◆ Records for the task ◆

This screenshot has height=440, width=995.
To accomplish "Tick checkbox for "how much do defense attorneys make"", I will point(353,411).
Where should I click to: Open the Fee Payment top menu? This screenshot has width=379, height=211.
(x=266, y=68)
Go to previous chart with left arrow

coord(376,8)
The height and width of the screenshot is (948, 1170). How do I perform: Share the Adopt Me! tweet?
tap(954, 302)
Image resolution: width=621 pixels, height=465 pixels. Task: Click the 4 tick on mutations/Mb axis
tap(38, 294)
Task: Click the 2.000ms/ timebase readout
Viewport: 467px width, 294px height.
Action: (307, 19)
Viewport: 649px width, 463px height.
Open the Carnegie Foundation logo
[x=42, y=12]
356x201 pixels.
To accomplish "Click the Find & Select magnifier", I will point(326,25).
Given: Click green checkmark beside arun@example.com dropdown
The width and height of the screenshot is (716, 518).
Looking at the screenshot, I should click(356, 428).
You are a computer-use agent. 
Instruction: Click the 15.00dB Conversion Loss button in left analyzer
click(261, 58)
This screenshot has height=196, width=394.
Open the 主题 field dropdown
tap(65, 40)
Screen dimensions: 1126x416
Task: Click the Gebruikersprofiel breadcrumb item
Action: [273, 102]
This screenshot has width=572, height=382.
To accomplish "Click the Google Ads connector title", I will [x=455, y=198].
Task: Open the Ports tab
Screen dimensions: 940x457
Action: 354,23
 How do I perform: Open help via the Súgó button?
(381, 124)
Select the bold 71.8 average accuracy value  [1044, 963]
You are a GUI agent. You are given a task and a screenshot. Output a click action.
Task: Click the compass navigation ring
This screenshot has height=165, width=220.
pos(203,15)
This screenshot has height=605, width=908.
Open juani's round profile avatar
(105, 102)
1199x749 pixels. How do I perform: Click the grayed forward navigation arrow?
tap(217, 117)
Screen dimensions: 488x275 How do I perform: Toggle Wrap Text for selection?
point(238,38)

◆ Assignment ◆
Give the exact lines, and only those, from the line containing "The height and" through the line containing "356x201 pixels." in the entries above.

◆ Result for this task ◆
The height and width of the screenshot is (948, 1170). How do I perform: Share the Adopt Me! tweet?
tap(954, 302)
Image resolution: width=621 pixels, height=465 pixels. Task: Click the 4 tick on mutations/Mb axis
tap(38, 294)
Task: Click the 2.000ms/ timebase readout
Viewport: 467px width, 294px height.
Action: (307, 19)
Viewport: 649px width, 463px height.
Open the Carnegie Foundation logo
[x=42, y=12]
356x201 pixels.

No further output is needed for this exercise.